Is there any reason to be optimistic? Although tech companies are huge at this moment, I'm skeptical of their stability. Social media sites historically don't last forever, they are easily replaced and rely on ads.*** Getting personally upset over social media at this point feels like getting mad at the weather. If you think about it the trend of isolation has been ongoing since at least 1925. It's this huge impersonal force that's been coming for years, you can't stop it but you can point out the storm coming, and some day you might even see it break up.
*and spam
**Incidentally, because Discord has effectively replaced forums, a lot of information will be lost in the near future. In fact it's already happening. Servers can't be indexed by search engines or the Wayback Machine, they can be deleted in 4 clicks, and Discord's interface (like all modern web design) does not easily let you search for past messages.

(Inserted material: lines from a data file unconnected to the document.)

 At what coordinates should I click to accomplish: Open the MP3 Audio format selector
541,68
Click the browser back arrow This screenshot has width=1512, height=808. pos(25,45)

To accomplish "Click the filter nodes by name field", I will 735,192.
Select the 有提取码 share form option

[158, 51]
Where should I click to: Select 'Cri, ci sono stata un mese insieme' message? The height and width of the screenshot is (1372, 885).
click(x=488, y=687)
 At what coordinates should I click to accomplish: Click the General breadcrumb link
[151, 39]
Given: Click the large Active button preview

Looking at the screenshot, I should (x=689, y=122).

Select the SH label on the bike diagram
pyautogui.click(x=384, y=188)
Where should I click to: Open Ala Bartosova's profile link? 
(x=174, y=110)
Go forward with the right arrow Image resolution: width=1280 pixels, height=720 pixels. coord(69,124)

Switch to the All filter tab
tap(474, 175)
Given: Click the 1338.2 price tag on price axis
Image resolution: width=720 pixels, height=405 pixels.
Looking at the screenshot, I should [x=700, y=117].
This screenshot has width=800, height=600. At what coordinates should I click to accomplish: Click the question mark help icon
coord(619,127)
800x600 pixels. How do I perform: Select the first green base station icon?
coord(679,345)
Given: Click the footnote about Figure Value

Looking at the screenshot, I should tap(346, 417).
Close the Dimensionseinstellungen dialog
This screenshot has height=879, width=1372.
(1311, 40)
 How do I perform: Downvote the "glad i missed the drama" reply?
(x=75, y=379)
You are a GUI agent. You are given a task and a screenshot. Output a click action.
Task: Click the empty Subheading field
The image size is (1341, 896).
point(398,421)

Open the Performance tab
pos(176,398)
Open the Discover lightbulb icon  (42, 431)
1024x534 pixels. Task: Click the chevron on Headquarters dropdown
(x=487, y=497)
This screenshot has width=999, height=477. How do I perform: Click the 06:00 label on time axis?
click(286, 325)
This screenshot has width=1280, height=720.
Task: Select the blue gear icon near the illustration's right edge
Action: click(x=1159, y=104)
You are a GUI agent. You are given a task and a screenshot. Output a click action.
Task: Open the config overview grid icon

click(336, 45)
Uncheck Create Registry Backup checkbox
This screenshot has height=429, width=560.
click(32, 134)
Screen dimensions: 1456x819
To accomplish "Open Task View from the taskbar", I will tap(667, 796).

***Although "ad bubble" articles have been written for years(I did come across a rebuttal article extolling the greatness of digital advertising, but I wasn't able to read it because of a big fat popup covering the screen) now with the end still not in sight, it's still difficult to imagine this farce lasting forever. Just think about the absurdity of the modern ad industry. It's worth $350 Billion dollars and expected to grow several times larger in the coming years. Tech companies are the most valued on the entire planet because they shill penis pills and sugar water. And with a minimal amount of effort I don't have to see a single advertisement and neither do you.
Update: Looks like I'm not the first person to bring up these points.
A Case Against Today's Internet | A Yesterweb Retrospective(I don't think lack of moderation is the problem, but later on the article covers many of the same points.)